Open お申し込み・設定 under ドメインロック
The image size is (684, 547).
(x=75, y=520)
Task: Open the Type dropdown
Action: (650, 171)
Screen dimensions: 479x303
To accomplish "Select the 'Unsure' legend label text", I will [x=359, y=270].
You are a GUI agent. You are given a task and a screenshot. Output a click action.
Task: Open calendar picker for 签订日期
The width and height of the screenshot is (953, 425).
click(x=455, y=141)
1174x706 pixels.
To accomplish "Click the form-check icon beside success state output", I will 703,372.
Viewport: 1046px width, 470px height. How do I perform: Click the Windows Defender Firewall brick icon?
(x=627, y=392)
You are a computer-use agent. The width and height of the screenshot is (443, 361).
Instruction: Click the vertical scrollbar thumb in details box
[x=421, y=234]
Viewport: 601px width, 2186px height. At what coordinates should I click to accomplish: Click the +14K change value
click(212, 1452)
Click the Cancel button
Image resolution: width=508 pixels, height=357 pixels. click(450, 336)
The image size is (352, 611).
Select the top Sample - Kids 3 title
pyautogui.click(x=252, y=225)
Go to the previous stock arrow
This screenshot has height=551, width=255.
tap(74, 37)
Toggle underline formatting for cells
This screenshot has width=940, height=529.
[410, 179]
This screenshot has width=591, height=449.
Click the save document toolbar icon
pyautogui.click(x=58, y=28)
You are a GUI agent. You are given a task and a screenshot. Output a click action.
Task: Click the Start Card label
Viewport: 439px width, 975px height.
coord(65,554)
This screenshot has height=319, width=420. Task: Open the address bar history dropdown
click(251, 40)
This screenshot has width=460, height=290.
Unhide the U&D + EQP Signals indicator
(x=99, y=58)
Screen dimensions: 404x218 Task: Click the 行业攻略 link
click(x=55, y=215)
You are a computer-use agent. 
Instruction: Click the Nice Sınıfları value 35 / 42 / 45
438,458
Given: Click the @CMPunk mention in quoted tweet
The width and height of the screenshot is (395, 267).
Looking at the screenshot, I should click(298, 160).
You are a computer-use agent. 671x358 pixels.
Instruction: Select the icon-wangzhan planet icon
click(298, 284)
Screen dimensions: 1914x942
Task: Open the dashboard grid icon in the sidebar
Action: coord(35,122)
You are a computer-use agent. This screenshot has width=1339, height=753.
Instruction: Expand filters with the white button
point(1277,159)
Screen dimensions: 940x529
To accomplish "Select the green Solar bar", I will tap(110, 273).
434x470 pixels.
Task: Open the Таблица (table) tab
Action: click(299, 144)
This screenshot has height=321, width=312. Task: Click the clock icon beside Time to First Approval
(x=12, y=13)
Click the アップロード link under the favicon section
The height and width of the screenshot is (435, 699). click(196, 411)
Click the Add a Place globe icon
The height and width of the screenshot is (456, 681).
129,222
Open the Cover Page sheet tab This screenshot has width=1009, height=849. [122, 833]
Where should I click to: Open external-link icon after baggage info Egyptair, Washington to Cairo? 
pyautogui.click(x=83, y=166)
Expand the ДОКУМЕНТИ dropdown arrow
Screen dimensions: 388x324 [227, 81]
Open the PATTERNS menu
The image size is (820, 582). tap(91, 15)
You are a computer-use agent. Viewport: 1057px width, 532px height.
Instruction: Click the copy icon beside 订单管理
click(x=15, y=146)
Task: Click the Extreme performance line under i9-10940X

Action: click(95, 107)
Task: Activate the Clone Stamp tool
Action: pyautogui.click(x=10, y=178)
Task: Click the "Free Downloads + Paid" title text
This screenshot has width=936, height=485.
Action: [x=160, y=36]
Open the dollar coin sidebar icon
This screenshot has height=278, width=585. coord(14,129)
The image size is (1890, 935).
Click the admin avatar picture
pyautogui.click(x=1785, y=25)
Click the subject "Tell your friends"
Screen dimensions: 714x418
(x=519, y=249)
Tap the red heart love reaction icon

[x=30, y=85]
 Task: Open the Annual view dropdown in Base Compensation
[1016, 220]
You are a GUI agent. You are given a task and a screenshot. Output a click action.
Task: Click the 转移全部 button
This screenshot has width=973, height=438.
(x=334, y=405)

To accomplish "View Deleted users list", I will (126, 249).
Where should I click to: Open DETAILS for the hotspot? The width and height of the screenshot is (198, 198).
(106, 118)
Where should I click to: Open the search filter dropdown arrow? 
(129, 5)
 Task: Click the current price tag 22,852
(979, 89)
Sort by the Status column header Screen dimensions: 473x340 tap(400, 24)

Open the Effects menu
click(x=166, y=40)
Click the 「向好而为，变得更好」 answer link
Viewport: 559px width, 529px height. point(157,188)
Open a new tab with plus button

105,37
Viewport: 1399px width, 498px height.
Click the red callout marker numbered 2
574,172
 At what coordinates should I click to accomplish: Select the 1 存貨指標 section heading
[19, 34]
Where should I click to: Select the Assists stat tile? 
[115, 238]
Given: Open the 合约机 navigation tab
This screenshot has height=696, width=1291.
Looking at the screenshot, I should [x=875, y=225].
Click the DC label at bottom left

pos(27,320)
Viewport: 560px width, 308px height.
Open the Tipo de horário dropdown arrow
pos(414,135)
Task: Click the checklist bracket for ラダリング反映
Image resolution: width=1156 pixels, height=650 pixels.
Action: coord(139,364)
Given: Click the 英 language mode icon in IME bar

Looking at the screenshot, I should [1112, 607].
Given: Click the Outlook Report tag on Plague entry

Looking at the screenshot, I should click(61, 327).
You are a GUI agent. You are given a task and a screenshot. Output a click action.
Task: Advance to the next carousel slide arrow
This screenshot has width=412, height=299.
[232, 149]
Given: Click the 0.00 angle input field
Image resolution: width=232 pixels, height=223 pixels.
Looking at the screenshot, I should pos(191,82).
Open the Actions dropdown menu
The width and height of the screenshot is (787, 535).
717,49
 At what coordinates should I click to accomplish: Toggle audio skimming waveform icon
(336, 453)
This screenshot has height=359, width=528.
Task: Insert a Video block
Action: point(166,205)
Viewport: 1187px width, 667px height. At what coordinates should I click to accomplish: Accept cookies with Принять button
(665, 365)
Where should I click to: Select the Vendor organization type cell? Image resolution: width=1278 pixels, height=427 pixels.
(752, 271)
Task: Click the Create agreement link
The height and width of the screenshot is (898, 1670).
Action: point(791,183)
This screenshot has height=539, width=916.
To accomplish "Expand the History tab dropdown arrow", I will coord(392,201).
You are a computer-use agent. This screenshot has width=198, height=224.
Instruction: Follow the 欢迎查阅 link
==========
EXERCISE DESCRIPTION: For this exercise, copy word for word the line that contains "Task: Click the Create agreement link" and every line after it, ending with the last line of the entries above.

EXERCISE RESPONSE:
Task: Click the Create agreement link
The height and width of the screenshot is (898, 1670).
Action: point(791,183)
This screenshot has height=539, width=916.
To accomplish "Expand the History tab dropdown arrow", I will coord(392,201).
You are a computer-use agent. This screenshot has width=198, height=224.
Instruction: Follow the 欢迎查阅 link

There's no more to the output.